Борис подул в сложенные перед ртом ладони, как ежели бы ему было зябко. Из-под опущенных бровей взглянул на дьяка. Лицо Щелкалова, как всегда, было невозмутимо. Царь отнял руки от лица, плотнее запахнул на груди тулупчик и пересказал думному разговор с пастором Губером. Дьяк слушал внимательно, и видно было по собравшимся у висков морщинам, по менявшемуся выражению глаз, что он не только слушает, но и примеривает услышанное к известному ему ранее.
Борис замолчал и в другой раз поднёс ладони ко рту, подул в них. Он не торопил печатника, знал: для ответа время надо, вопрос был не прост.
Наконец дьяк, качнувшись на лавке, сказал, что при всей шаткости королевского шведского трона он не верит в возможности принца овладеть короной.
— Что касаемо его стремления создать из Ливонии самостоятельное королевство, о котором говорят явно, — сказал Щелкалов, — то тут при известной помощи он может преуспеть. А это в случае брачного союза с царевной, — дьяк посмотрел на Бориса, — откроет для России немалое на Балтике.
— Так, — сказал Борис и повторил: — Так… — Поднял на дьяка глаза. — Ну а вера протестантская?
На губах дьяка появилась усмешка, бровь поползла кверху.
— За корону — а ведь эта корона — самостоятельное королевство — не только от веры отказывались, — сказал он убеждённо.
И, как показало дальнейшее, ошибся. Но Борис ему поверил.
— Хорошо, — сказал царь, — надо послать к принцу в Ригу послов.
На том и было решено.
12
В царе Борисе вроде бы плотины внутренние растворились, многократно прибавив силы. Он и так работал без устали, а тут погнал, словно назавтра и солнышку не всходить и дня не будет.
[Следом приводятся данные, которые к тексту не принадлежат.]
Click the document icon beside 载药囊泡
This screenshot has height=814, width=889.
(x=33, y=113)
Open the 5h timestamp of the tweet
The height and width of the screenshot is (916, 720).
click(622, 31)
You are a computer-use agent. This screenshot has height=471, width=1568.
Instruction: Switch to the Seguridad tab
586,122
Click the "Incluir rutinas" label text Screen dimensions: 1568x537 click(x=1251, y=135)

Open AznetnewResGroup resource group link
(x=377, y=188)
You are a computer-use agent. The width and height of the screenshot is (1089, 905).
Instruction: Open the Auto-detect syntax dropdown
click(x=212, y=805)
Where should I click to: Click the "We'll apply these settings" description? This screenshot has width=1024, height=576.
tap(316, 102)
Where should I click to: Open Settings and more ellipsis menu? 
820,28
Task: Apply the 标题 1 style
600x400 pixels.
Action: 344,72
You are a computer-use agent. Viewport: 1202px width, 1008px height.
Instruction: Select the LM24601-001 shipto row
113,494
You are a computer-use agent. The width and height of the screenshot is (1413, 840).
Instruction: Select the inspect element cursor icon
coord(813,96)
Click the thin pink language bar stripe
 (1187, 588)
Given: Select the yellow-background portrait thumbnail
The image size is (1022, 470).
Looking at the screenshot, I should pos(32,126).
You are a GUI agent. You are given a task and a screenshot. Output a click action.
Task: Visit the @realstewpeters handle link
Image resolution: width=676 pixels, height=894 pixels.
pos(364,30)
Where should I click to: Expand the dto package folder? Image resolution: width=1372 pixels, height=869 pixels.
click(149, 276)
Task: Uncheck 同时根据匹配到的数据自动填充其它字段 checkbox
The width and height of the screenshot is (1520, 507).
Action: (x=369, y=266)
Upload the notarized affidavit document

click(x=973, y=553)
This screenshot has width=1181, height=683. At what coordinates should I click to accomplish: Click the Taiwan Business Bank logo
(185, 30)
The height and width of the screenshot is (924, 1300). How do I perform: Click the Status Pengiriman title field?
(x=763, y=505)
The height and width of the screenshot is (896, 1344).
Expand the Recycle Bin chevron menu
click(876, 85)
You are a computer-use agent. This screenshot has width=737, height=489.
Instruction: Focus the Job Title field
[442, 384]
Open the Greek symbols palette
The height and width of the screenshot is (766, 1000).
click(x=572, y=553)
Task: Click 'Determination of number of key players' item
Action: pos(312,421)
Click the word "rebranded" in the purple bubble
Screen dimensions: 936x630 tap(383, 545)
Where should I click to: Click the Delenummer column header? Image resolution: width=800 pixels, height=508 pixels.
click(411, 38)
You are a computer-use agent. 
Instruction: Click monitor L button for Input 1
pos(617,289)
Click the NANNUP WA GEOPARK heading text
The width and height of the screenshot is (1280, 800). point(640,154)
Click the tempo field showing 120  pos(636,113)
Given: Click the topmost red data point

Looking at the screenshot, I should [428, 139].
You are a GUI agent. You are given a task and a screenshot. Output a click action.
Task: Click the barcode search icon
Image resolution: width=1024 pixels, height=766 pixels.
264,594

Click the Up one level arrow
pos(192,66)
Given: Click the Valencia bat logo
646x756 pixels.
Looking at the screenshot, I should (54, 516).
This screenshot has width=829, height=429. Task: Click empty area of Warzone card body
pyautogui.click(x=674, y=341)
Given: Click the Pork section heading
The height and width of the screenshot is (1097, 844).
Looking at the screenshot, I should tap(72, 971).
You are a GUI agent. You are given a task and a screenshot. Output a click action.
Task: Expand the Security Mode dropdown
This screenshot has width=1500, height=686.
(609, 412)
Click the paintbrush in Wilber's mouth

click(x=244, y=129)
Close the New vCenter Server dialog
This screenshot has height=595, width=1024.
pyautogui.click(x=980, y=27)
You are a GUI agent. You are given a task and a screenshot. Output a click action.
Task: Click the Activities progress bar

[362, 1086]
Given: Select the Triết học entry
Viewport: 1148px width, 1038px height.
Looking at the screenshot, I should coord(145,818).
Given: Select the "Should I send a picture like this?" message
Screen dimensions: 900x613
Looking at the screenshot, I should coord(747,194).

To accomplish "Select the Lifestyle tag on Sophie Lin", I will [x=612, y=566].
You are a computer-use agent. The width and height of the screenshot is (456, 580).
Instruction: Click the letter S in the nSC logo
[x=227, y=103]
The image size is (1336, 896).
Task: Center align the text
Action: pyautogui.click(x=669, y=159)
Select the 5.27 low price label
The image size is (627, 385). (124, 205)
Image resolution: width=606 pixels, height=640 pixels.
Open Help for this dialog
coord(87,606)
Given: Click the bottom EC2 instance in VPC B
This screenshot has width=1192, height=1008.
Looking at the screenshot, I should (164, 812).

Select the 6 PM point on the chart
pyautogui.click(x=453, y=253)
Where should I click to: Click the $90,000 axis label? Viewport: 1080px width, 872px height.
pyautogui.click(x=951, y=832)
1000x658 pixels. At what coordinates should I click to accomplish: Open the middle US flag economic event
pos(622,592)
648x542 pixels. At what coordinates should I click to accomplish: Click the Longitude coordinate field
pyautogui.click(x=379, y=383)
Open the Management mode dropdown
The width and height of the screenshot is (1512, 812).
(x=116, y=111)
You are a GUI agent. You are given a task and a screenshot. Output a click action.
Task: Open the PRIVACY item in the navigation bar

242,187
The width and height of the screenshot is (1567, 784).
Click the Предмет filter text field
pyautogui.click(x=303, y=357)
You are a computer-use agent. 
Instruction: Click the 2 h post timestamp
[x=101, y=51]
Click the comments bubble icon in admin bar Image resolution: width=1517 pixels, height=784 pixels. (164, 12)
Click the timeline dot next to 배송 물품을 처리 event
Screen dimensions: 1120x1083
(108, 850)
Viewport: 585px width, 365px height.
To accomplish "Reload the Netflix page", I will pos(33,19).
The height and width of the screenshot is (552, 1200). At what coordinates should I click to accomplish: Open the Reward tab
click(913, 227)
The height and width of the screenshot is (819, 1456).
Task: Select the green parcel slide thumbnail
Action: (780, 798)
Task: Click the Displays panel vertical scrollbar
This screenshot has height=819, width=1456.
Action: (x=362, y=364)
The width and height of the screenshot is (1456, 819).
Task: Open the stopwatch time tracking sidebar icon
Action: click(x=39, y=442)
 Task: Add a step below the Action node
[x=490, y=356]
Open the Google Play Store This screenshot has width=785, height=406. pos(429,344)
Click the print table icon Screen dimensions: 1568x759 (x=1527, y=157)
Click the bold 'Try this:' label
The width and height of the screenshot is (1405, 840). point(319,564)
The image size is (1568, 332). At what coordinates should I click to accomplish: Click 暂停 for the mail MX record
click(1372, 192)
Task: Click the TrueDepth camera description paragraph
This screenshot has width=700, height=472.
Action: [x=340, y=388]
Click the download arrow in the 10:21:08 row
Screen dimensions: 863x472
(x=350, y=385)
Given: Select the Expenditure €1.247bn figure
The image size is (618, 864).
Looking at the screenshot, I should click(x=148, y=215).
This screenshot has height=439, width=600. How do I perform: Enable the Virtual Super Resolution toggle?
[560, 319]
В Москве вновь слёзы пролились. Царь повелел в прибавление к отправленным в западные страны восемнадцати отрокам собрать в дальнюю дорогу ещё пятерых юношей для обучения в ганзейском городе Любеке наукам, разным ремёслам, языкам и грамотам. К домам, из которых брали юношей, поставили стрельцов во избежание побега или порчи отроков. Стрельцам было велено глядеть строго. Купцов, с коими отправляли в учение юношей, царь принимал в своём дворце и говорил с ними о том, чему отроки должны быть выучены, как содержать их в Любеке, и тогда же купцам было вручено золото в вознаграждение за усердие и в уплату за иждивение и обучение молодых россиян. Царь сердечно, прикладывая руку к груди, просил купцов всяческую заботу проявить о том, чтобы русские юноши вдали от родной земли не оставили своих обычаев и веры. Купцы с коленопреклонением клялись волю царскую выполнить.